TASK INPUTS:
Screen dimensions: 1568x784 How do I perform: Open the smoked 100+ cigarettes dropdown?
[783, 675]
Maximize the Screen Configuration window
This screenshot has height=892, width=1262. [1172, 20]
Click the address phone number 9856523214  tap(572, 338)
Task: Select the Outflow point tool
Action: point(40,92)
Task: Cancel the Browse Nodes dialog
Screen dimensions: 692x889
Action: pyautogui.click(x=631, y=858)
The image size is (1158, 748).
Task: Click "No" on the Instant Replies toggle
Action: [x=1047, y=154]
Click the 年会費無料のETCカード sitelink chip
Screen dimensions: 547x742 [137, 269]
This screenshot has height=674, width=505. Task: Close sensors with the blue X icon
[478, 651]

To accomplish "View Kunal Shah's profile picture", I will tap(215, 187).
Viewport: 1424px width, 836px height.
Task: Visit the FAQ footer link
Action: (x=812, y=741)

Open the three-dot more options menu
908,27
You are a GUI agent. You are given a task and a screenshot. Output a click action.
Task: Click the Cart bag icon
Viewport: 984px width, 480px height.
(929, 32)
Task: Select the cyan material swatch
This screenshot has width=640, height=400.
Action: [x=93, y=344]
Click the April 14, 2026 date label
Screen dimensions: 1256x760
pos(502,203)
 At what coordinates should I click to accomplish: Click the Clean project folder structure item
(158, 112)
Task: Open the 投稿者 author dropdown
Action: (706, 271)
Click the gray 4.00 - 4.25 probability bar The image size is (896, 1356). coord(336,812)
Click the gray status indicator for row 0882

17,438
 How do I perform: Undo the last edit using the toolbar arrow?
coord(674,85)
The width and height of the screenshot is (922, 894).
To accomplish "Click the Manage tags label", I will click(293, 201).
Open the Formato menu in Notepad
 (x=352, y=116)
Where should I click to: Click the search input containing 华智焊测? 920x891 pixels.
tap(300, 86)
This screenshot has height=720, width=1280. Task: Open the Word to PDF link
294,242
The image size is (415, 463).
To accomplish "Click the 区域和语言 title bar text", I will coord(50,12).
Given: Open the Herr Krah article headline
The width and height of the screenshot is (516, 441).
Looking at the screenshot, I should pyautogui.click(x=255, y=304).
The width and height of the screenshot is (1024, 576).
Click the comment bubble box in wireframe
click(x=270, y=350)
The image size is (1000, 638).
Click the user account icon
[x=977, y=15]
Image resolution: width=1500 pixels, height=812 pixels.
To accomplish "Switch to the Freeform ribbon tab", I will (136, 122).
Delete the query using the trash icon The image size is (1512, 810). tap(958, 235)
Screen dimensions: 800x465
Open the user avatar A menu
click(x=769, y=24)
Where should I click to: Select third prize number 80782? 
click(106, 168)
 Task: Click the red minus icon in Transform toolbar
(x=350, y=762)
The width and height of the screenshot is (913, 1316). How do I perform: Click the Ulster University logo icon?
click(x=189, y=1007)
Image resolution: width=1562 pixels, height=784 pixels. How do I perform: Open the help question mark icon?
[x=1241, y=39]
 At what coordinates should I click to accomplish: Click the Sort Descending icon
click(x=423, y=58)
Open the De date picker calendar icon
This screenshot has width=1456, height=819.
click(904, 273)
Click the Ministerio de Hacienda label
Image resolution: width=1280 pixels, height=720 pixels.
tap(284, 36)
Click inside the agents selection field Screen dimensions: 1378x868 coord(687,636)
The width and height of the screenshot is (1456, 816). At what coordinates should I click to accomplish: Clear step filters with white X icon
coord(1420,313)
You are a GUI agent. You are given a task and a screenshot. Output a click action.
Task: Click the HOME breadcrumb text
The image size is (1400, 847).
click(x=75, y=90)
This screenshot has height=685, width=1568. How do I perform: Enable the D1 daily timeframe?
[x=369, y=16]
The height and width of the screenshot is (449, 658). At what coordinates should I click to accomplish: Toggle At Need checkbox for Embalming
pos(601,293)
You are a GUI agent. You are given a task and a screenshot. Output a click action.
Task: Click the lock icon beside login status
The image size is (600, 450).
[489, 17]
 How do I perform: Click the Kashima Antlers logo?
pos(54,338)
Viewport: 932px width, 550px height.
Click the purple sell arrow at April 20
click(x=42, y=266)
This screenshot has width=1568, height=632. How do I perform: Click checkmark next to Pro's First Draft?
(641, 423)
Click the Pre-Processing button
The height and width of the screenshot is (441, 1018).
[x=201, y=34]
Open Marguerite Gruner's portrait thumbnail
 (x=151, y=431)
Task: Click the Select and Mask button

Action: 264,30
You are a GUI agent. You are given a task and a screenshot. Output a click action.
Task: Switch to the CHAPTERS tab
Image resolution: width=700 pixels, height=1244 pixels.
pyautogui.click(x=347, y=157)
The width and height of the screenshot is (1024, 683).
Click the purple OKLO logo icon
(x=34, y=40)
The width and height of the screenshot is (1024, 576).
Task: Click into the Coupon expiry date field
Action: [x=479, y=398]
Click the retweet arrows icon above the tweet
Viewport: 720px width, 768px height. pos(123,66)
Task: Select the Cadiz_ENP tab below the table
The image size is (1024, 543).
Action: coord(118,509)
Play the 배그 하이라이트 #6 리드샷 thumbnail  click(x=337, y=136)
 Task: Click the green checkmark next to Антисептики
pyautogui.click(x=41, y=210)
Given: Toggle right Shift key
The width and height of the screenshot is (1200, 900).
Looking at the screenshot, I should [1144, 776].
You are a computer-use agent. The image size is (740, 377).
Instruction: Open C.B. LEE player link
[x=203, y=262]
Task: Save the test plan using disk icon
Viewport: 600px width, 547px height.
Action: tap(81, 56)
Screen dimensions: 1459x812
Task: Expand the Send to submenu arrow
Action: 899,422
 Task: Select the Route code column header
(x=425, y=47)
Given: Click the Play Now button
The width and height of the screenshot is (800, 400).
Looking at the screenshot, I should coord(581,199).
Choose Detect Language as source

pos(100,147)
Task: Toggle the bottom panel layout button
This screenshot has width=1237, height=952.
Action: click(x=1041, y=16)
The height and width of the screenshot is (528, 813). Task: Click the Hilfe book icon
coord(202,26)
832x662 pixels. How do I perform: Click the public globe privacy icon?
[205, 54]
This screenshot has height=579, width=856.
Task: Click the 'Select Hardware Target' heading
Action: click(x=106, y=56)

PROBLEM DETAILS: Search the listing for the word "Switch" and return each line that holds it.

THE ANSWER:
To accomplish "Switch to the Freeform ribbon tab", I will (136, 122).
Task: Switch to the CHAPTERS tab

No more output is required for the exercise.